De ce marasme où les personnages remâchent leur torture, la vie sexuelle qui leur échoit contre leur gré et les obsède, Duong Thu Huong se dégage en racontant la préhistoire des deux hommes. Nous voilà avec Bôn dans la jungle, quand sa compagnie a été décimée et qu'il se retrouve seul. Tellement seul qu'il déterre le cadavre de son sergent bien aimé, bricole un harnais, le traîne, le dispute aux vautours. Dans un autre roman, les Paradis aveugles, une jeune fille se dit lors d'un enterrement : «Je ne crois pas aux cultes et aux rites, mais je tiens pour sacrée l'affection entre les êtres humains.» L'affection de Bôn pour son sergent est à pleurer, il n'aurait pas pu la montrer de son vivant : «Bôn palpa les petits grains de beauté sur les pommettes du sergent, caressa les petites rides au coin de ses yeux.» Plus tard, Bôn s'installe chez une Laotienne sourde et muette, tout cela explique comment il mit quatorze ans à s'en revenir chez lui.
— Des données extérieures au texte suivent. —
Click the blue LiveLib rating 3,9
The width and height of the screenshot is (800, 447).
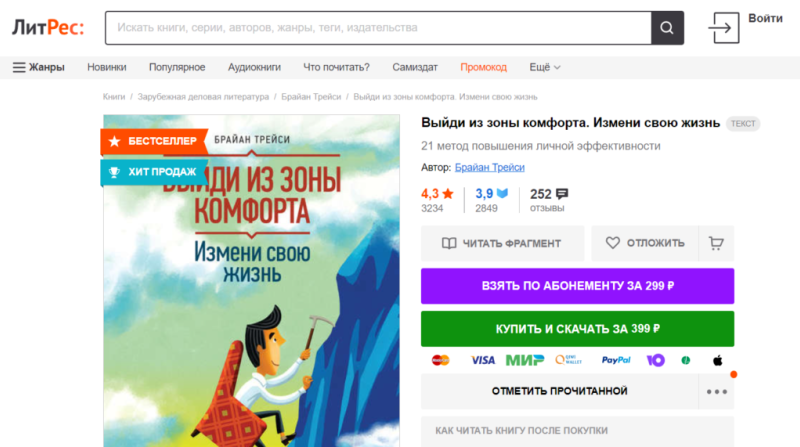pyautogui.click(x=492, y=194)
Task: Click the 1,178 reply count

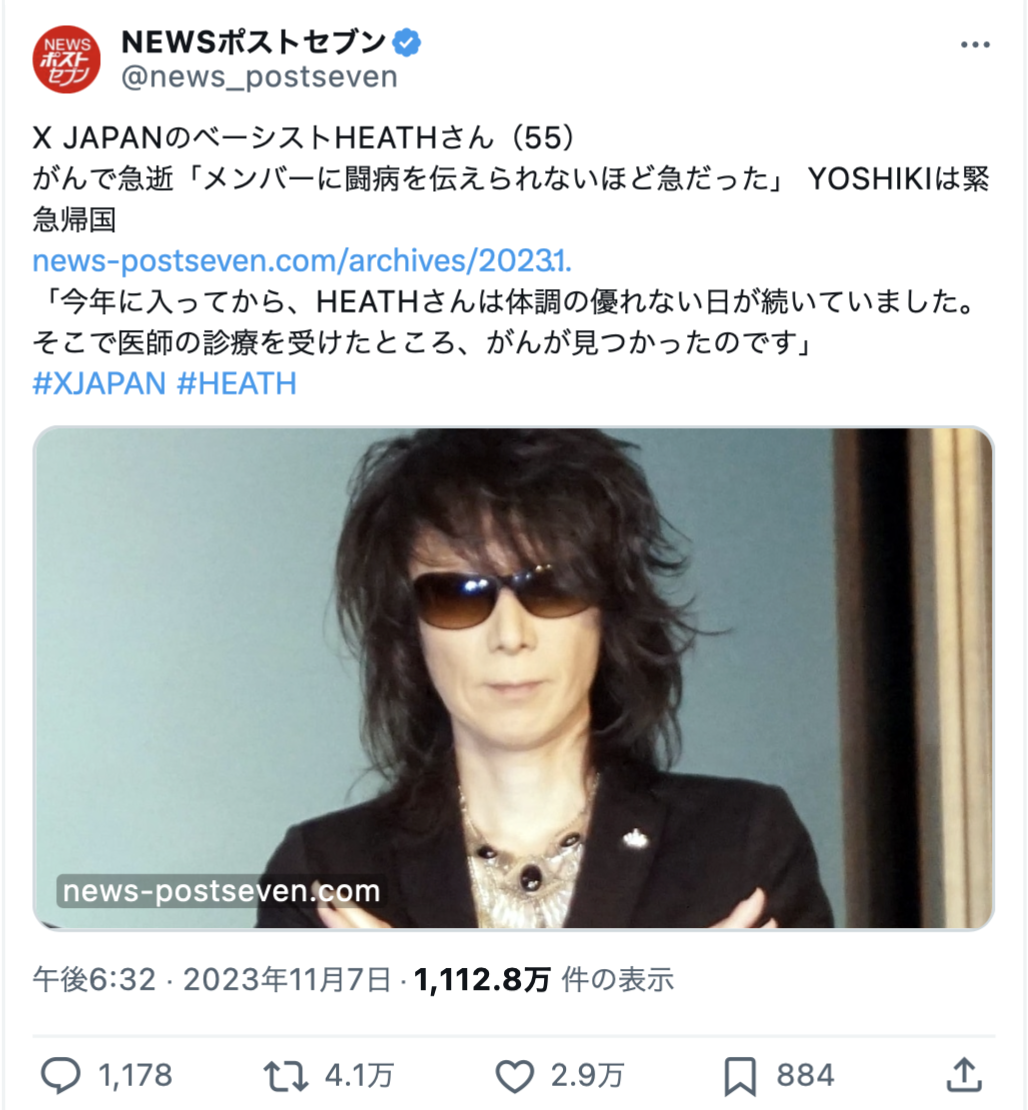Action: pyautogui.click(x=135, y=1075)
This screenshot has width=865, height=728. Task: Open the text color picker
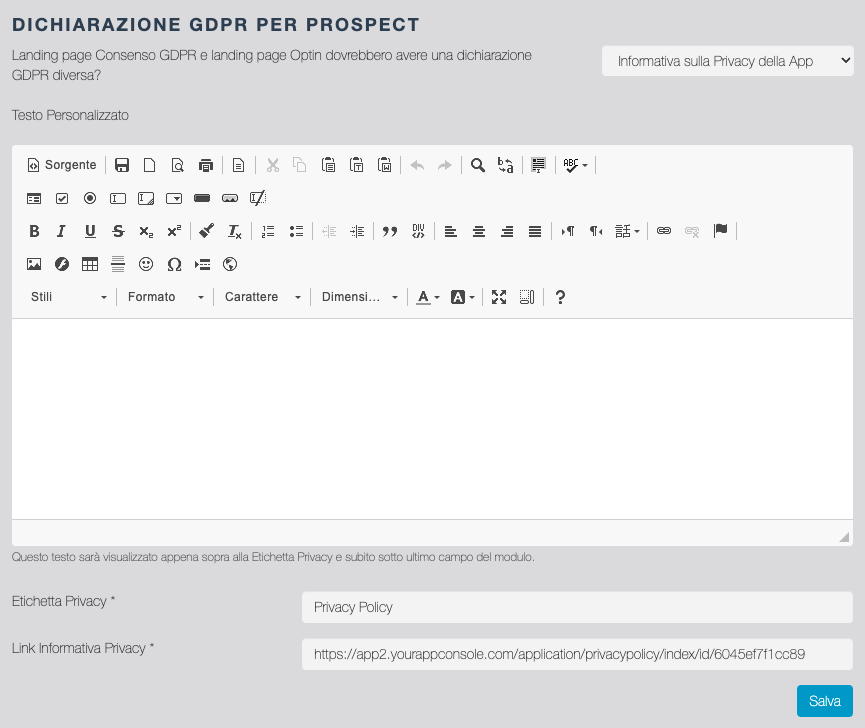[x=428, y=297]
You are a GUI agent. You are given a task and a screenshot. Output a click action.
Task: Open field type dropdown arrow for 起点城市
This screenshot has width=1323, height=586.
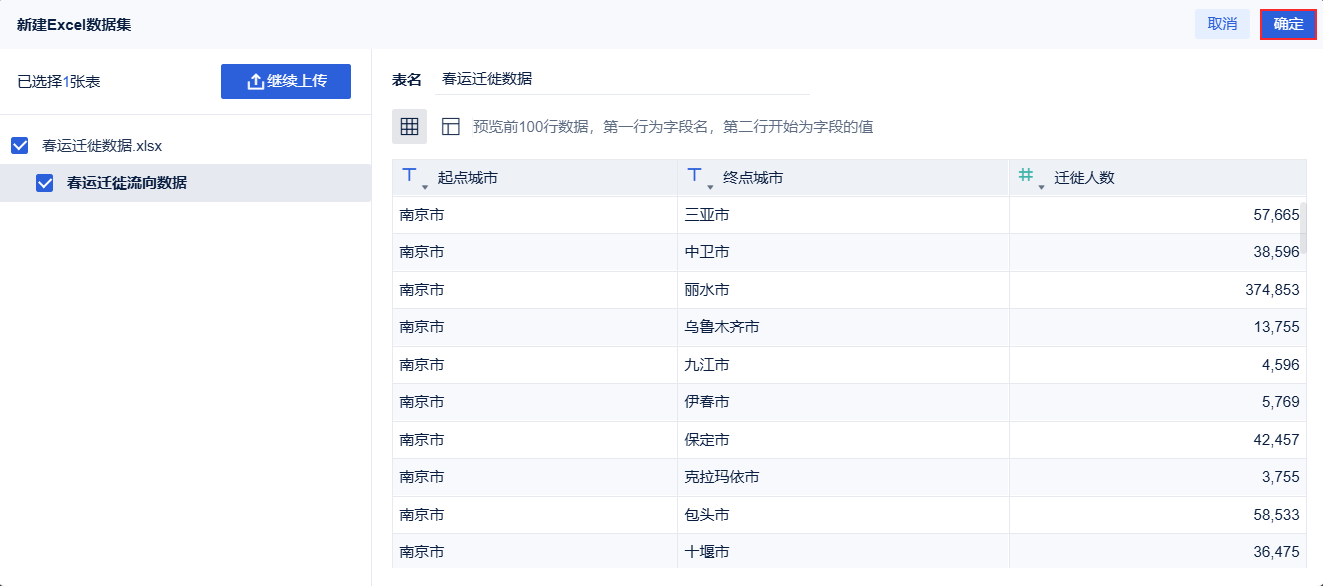(425, 186)
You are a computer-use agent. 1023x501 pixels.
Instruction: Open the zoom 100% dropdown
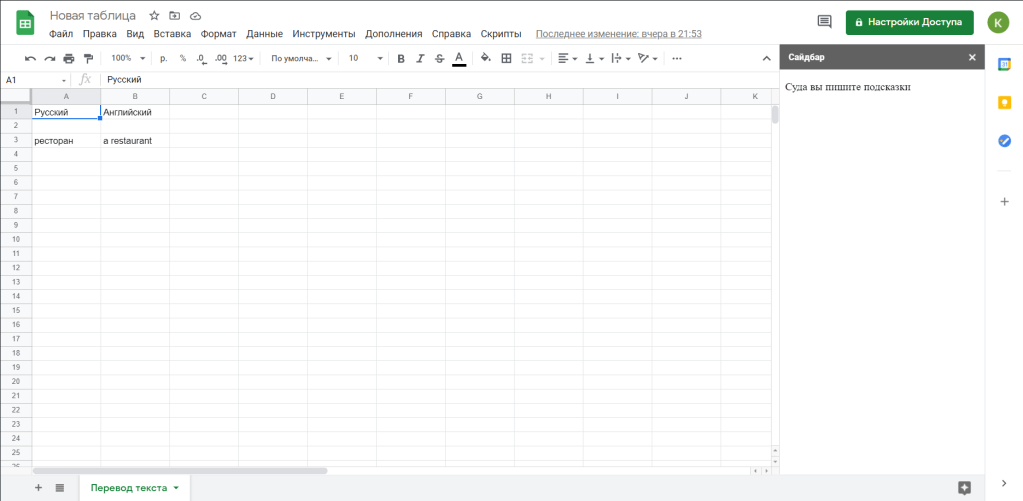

Avant d'être une loque dont l'idée fixe est de mettre Miên enceinte, Bôn a été un jeune homme doué pour les études, sur lequel ses parents, de pauvres gens, comptaient. Miên et lui avaient 17 ans lorsqu'ils se sont mariés. Hoan, fils d'un instituteur vénéré, a vu lui aussi disparaître ses rêves d'avenir. Pas seulement à cause de l'Histoire. La nationalisation du commerce maternel, la spoliation, les humiliations, traversent le récit comme de simples contrariétés. Hoan a été piégé par une femme mauvaise. Marié de force, il s'est éloigné de son foyer pour s'installer au bord de la mer, dans une cabane sur pilotis où une inconnue, la nuit, vient l'emmener au septième ciel. La belle-famille s'arrangera pour que Hoan regagne le domicile conjugal, il conservera son impassibilité, les scandales, les cris, il n'a pas été élevé comme ça.
Bôn et Hoan se partagent l'extérieur, la nature et la ville, la forêt, la mer, les bas-fonds, les cafés. C'est en leur compagnie que nous voyons du pays, rencontrons d'autres personnages à leur tour détenteurs de récits où la lutte des classes sera souvent à l’œuvre. Les aventures de Miên sont différentes. Elle est Robinson. Règne sur le foyer de Bôn où le dénuement est total, affronte la marmaille de la belle-sœur souillon. Que l'auteur, à travers Hoan, ait prévu pour elle une somme d'argent inépuisable est un soulagement pour tous, y compris le lecteur. Le point culminant de la partie qui concerne Miên, le plus romanesque, le plus passionnant, c'est lorsqu'après «tout un été et bientôt tout un automne», elle ose remettre les pieds chez Hoan, chez elle, dans sa cuisine.
Deux hommes aiment la même femme. Miên peut se souvenir qu'un jour elle aima Bôn. Hoan est si solide que sa bonté peut sauver le monde. Le moteur de Terre des oublis (le livre se referme sur l'explication du titre), la force de Duong Thu Huong, c'est l'intelligence de l'amour.